[RFC PATCH 0/8] Dynamic vcpu priority management in kvm

From: Vineeth Pillai (Google)
Date: Wed Dec 13 2023 - 21:47:38 EST


Double scheduling is a concern with virtualization hosts where the host
schedules vcpus without knowing whats run by the vcpu and guest schedules
tasks without knowing where the vcpu is physically running. This causes
issues related to latencies, power consumption, resource utilization
etc. An ideal solution would be to have a cooperative scheduling
framework where the guest and host shares scheduling related information
and makes an educated scheduling decision to optimally handle the
workloads. As a first step, we are taking a stab at reducing latencies
for latency sensitive workloads in the guest.

This series of patches aims to implement a framework for dynamically
managing the priority of vcpu threads based on the needs of the workload
running on the vcpu. Latency sensitive workloads (nmi, irq, softirq,
critcal sections, RT tasks etc) will get a boost from the host so as to
minimize the latency.

The host can proactively boost the vcpu threads when it has enough
information about what is going to run on the vcpu - fo eg: injecting
interrupts. For rest of the case, guest can request boost if the vcpu is
not already boosted. The guest can subsequently request unboost after
the latency sensitive workloads completes. Guest can also request a
boost if needed.

A shared memory region is used to communicate the scheduling information.
Guest shares its needs for priority boosting and host shares the boosting
status of the vcpu. Guest sets a flag when it needs a boost and continues
running. Host reads this on next VMEXIT and boosts the vcpu thread. For
unboosting, it is done synchronously so that host workloads can fairly
compete with guests when guest is not running any latency sensitive
workload.

This RFC is x86 specific. This is mostly feature complete, but more work
needs to be done on the following areas:
- Use of paravirt ops framework.
- Optimizing critical paths for speed, cache efficiency etc
- Extensibility of this idea for sharing more scheduling information to
make better educated scheduling decisions in guest and host.
- Prevent misuse by rogue/buggy guest kernels

Tests
------

Real world workload on chromeos shows considerable improvement. Audio
and video applications running on low end devices experience high
latencies when the system is under load. This patch helps in mitigating
the audio and video glitches caused due to scheduling latencies.
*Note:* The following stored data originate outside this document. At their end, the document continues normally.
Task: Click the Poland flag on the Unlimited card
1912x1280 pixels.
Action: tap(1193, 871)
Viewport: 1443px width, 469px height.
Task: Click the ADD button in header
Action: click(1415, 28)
Following are the results from oboetester app on android vm running in
chromeos. This app tests for audio glitches.

-------------------------------------------------------
| | Noload || Busy |
| Buffer Size |----------------------------------------
| | Vanilla | patches || Vanilla | Patches |
-------------------------------------------------------
| 96 (2ms) | 20 | 4 || 1365 | 67 |
-------------------------------------------------------
| 256 (4ms) | 3 | 1 || 524 | 23 |
-------------------------------------------------------
| 512 (10ms) | 0 | 0 || 25 | 24 |
-------------------------------------------------------

Noload: Tests run on idle system
Busy: Busy system simulated by Speedometer benchmark

The test shows considerable reduction in glitches especially with
smaller buffer sizes.

Following are data collected from few micro benchmark tests. cyclictest
was run on a VM to measure the latency with and without the patches. We
also took a baseline of the results with all vcpus statically boosted to
RT(chrt). This is to observe the difference between dynamic and static
boosting and its effect on host as well. Cyclictest on guest is to
observe the effect of the patches on guest and cyclictest on host is to
see if the patch affects workloads on the host.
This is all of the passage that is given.